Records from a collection
++++
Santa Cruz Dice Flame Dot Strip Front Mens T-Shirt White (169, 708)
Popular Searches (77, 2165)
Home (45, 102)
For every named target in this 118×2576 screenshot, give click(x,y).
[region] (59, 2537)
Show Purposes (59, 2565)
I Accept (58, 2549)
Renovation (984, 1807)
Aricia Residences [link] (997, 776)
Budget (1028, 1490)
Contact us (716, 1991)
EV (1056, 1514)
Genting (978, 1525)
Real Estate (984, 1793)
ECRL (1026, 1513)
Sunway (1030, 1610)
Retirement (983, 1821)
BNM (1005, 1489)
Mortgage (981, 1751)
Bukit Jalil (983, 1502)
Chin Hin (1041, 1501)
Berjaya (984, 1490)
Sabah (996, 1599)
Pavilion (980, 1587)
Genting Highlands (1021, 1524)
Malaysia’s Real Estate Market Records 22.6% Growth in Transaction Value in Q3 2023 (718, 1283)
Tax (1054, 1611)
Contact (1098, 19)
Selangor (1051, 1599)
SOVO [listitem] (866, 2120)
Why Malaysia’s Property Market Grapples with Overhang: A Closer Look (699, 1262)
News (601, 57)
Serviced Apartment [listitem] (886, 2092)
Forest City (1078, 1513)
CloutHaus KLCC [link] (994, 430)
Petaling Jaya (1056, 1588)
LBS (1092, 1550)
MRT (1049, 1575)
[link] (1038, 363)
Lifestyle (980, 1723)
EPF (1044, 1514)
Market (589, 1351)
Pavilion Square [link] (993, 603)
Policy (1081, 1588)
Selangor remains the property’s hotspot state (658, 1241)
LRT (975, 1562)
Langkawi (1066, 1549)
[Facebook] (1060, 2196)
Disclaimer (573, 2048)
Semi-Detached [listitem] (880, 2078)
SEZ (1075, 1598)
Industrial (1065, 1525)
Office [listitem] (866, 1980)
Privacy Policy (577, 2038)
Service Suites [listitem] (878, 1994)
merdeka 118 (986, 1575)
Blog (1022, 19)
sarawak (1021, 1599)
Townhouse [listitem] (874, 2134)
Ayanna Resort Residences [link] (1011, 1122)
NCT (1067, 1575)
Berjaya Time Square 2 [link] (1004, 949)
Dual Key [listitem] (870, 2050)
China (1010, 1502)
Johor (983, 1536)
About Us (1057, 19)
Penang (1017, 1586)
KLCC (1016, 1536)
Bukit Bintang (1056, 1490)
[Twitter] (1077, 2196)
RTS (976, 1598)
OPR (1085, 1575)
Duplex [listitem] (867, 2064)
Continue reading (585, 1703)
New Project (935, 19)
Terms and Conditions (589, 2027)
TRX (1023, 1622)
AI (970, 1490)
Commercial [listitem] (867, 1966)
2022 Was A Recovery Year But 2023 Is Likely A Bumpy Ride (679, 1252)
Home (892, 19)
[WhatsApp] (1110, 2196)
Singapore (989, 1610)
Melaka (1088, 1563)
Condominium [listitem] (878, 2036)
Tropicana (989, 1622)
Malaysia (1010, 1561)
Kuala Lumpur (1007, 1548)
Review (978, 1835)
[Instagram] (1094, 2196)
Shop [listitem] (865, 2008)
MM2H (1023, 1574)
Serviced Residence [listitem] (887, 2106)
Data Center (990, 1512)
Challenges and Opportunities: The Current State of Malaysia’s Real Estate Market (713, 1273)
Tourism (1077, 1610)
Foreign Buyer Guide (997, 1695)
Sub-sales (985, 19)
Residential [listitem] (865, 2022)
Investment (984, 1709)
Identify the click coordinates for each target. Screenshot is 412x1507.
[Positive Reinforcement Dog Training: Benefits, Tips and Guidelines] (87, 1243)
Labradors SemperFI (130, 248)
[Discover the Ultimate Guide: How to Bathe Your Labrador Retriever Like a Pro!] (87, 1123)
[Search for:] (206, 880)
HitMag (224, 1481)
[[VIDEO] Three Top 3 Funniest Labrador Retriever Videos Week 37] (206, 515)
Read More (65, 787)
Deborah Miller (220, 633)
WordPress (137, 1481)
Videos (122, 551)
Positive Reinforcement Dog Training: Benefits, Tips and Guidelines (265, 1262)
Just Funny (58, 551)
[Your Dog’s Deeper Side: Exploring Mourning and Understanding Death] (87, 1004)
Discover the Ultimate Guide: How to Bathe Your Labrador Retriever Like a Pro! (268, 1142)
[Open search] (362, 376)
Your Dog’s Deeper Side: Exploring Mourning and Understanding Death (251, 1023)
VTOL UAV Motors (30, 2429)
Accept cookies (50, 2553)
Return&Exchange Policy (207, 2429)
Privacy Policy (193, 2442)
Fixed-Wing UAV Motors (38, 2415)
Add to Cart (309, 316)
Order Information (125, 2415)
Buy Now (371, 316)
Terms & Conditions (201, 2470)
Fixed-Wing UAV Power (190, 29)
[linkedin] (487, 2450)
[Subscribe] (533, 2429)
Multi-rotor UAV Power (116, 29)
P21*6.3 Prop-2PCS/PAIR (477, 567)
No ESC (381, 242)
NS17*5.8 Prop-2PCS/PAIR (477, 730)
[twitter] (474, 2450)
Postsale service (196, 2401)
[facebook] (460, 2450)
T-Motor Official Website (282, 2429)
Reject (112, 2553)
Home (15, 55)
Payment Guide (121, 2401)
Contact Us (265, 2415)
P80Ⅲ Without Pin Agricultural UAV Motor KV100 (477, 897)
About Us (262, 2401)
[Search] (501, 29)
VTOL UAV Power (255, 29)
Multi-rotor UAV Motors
++++
• **Work task**: Give again exactly, and only, the lines above starting at the one with "Home (892, 19)" and ending at the one with "Investment (984, 1709)".

• **Answer section**:
Home (892, 19)
[WhatsApp] (1110, 2196)
Singapore (989, 1610)
Melaka (1088, 1563)
Condominium [listitem] (878, 2036)
Tropicana (989, 1622)
Malaysia (1010, 1561)
Kuala Lumpur (1007, 1548)
Review (978, 1835)
[Instagram] (1094, 2196)
Shop [listitem] (865, 2008)
MM2H (1023, 1574)
Serviced Residence [listitem] (887, 2106)
Data Center (990, 1512)
Challenges and Opportunities: The Current State of Malaysia’s Real Estate Market (713, 1273)
Tourism (1077, 1610)
Foreign Buyer Guide (997, 1695)
Sub-sales (985, 19)
Residential [listitem] (865, 2022)
Investment (984, 1709)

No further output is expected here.